I have only one question: will the hon. Gentleman explain why the Welsh Labour Government have outsourced dialysis services at Wrexham?
We have always said that there is a small role for the private sector. This is what I said earlier—[Interruption.]
Order. I want to hear Members on both sides, and I certainly want to hear the answer, but I cannot do so if everybody is shouting.
We have always said that, and I do not know why Government Members are so surprised about it. Indeed, the Prime Minister, thinking she had a humdinger, quoted me at Prime Minister’s questions, but I was decidedly nonplussed by her response to my right hon. Friend the Leader of the Opposition.
Perhaps the biggest area in which private contracts have gone out is in community services, where the private sector has taken over 39% of contracts compared with the 21% in the NHS. NHS Providers said last week:
“The fragmentation of the community sector is…due to the private provider share of the community…service market being much larger than in other sectors”.
It also said:
“it is almost always a legal requirement for commissioners to go out to tender competitively for community services. Tendering for contracts is therefore much more competitive in the community sector than in the acute sector, and contracts are sometimes won on cost savings, rather than improvements in the quality of care.”

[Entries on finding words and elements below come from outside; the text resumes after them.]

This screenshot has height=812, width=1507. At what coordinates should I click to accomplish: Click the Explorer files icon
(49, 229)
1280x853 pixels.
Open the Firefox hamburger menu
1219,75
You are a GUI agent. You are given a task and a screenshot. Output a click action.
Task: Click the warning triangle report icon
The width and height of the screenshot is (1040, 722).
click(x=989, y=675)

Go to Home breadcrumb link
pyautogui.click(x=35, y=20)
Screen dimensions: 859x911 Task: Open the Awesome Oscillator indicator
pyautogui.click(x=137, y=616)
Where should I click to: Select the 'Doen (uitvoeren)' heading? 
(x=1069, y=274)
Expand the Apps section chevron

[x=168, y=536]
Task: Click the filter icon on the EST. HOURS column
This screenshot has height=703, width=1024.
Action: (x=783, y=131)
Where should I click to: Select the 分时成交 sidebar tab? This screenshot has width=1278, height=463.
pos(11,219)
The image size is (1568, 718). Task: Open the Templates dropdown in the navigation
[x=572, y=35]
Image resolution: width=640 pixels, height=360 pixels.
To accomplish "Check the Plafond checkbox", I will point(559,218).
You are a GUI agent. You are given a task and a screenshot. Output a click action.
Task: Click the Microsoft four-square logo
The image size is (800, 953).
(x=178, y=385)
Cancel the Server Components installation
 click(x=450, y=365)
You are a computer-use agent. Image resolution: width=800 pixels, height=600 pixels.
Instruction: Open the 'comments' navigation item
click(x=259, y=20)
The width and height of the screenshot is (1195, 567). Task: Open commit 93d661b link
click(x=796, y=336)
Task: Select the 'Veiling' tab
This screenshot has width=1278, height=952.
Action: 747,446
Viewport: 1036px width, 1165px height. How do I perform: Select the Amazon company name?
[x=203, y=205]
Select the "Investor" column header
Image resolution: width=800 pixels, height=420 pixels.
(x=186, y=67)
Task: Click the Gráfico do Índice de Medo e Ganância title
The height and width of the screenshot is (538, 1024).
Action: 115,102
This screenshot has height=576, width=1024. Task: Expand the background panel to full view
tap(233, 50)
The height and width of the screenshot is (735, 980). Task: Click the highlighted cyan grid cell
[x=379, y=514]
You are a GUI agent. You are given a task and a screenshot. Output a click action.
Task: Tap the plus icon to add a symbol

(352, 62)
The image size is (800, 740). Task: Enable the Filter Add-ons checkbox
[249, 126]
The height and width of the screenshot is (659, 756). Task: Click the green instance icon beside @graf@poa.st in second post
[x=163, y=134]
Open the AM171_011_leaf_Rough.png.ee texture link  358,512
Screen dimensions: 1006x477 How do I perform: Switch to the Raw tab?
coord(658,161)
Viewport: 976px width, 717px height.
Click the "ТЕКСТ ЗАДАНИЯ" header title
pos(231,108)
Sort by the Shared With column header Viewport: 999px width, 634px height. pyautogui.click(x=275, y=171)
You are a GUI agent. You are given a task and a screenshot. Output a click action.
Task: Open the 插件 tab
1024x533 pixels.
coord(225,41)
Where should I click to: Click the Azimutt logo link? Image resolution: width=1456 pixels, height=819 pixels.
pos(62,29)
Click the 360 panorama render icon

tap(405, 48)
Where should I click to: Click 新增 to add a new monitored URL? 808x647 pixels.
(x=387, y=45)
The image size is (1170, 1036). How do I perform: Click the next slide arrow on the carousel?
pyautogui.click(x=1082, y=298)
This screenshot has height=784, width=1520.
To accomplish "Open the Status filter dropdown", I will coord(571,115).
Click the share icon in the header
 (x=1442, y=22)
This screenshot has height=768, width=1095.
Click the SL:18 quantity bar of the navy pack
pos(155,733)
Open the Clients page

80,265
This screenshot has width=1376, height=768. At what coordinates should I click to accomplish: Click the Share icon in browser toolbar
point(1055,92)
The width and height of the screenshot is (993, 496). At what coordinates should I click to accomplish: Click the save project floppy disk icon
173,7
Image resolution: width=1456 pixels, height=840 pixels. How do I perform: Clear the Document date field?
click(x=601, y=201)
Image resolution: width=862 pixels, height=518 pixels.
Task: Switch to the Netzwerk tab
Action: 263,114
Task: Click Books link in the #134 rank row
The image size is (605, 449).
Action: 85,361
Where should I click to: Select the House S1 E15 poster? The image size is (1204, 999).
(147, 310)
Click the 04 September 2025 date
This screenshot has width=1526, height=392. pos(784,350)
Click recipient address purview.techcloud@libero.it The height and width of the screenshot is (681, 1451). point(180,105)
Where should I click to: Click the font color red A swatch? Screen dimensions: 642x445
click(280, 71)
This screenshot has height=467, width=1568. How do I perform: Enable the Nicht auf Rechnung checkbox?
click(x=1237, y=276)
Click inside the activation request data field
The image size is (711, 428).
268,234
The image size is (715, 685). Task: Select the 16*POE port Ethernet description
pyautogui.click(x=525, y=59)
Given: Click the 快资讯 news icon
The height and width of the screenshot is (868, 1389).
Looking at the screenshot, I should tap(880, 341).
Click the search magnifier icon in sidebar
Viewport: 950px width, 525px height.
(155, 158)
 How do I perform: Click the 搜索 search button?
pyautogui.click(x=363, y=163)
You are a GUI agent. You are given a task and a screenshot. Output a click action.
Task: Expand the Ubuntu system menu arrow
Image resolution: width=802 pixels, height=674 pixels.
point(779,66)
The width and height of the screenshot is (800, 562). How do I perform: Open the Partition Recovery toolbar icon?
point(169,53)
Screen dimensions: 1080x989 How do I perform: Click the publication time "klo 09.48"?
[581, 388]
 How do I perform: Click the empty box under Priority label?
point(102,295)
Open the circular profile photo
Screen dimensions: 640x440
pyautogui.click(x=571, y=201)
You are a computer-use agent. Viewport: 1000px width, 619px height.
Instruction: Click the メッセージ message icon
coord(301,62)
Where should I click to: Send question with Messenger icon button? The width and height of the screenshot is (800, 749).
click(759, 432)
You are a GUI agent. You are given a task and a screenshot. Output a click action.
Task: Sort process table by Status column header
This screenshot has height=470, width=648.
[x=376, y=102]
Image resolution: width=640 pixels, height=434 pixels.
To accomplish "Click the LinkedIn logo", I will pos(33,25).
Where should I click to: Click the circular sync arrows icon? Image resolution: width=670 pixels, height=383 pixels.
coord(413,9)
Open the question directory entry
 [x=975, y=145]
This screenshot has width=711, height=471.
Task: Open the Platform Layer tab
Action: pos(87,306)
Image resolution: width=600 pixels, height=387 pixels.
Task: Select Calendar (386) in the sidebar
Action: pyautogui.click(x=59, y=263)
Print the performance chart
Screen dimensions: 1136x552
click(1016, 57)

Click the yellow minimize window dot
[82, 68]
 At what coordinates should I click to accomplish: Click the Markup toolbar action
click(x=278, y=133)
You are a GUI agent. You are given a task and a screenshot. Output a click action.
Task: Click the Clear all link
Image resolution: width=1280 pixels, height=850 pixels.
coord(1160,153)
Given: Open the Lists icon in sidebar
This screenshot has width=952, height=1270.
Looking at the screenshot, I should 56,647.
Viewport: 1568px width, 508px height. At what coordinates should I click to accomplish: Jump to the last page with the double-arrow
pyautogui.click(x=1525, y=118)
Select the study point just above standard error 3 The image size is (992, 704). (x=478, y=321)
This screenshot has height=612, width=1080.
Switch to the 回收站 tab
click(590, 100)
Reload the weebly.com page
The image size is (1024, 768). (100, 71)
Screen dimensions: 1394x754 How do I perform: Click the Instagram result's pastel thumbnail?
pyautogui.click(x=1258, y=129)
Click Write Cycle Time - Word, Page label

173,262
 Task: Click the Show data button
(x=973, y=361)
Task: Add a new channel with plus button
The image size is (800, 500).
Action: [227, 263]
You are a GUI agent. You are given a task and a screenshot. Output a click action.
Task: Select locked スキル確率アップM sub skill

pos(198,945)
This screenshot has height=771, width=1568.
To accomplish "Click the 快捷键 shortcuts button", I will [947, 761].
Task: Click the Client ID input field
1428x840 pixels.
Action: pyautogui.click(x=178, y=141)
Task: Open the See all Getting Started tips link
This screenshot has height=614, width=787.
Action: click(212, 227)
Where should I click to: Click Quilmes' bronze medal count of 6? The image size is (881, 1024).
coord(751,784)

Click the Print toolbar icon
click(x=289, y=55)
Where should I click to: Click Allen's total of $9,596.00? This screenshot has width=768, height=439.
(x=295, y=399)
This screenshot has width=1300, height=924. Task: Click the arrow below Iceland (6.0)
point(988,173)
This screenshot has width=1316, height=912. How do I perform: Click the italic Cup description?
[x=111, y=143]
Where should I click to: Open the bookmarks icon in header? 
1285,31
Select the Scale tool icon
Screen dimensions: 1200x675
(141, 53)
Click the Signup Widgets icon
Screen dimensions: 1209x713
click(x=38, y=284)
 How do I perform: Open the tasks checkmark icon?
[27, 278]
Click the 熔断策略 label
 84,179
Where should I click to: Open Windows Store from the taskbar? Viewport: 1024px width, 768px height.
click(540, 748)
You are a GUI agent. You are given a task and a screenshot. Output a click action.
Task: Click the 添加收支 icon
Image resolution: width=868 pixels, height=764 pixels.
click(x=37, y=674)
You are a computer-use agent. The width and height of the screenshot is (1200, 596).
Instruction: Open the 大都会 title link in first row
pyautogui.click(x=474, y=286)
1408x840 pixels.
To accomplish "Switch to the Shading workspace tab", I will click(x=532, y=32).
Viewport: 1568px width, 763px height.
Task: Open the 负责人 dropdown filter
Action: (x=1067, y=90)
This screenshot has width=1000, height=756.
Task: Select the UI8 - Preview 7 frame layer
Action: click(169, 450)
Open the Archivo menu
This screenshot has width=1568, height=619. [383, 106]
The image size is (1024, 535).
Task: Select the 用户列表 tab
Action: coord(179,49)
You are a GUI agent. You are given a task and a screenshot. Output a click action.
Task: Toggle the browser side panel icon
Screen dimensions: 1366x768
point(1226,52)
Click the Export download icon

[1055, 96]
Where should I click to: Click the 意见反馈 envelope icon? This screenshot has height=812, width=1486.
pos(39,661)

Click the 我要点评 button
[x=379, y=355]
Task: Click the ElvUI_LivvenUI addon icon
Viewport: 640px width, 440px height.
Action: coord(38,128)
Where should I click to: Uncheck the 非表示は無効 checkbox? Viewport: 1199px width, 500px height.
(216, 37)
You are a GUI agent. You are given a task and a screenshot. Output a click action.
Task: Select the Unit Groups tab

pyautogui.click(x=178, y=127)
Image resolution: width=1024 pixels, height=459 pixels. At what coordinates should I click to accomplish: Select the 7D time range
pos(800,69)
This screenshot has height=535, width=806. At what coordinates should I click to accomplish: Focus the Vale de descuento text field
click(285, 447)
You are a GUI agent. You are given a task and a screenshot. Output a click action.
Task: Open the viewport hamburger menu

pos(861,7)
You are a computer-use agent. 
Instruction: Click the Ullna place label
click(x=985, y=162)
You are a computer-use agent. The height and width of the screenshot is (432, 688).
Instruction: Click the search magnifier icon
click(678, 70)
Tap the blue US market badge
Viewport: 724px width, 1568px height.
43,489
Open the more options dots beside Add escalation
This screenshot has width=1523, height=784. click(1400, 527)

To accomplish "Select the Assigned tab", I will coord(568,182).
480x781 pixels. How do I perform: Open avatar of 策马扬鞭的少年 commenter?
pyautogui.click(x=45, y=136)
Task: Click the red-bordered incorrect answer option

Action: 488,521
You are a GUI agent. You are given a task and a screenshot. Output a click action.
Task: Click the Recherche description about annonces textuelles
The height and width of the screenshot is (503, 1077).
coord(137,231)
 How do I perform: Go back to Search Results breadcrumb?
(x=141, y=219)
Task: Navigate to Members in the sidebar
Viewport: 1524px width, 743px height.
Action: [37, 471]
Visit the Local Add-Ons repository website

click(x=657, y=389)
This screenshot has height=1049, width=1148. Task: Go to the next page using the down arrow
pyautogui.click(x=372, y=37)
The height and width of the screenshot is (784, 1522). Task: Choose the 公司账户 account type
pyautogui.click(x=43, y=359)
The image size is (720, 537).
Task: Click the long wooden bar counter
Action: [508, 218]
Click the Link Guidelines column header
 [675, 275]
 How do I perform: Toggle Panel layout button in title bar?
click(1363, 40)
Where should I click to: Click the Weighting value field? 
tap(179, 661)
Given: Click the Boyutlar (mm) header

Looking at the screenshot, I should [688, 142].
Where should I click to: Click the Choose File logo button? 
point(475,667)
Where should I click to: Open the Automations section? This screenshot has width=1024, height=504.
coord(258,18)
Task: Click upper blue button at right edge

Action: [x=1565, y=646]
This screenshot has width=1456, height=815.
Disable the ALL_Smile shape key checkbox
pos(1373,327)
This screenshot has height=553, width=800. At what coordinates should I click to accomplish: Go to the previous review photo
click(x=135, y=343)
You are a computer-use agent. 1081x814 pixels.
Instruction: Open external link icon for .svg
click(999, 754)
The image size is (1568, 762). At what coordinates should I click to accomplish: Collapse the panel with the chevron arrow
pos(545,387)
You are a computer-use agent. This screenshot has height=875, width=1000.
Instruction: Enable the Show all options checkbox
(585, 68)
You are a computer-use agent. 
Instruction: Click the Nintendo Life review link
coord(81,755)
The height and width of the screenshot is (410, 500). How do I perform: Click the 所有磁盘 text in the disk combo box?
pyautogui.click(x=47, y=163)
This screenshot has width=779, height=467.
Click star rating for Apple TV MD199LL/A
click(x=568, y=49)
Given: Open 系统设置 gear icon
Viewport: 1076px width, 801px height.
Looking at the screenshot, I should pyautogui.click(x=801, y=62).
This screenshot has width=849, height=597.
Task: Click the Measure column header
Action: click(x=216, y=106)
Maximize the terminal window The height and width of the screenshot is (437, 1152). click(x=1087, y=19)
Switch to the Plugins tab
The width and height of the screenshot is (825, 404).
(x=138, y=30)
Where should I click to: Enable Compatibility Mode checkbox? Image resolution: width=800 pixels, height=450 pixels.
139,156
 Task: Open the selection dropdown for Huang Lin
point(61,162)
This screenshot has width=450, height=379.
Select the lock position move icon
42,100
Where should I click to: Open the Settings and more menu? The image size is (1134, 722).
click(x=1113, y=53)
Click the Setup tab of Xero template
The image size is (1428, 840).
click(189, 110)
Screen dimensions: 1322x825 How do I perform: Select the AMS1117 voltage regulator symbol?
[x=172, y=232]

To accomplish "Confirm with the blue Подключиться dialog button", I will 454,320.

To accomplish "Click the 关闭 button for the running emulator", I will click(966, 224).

We have seen this time and again. For example, Serco was awarded a £140 million contract in Suffolk, but could not meet key response times, such as the four-hour response time for nurses and therapists to reach patients at home 95% of the time. Before Serco took over the contract, the target was achieved 97% of the time.
Hopefully we will get some Back Benchers in, but I warn them that they will get no more than four minutes each. That may have to come down and some Members may not get in.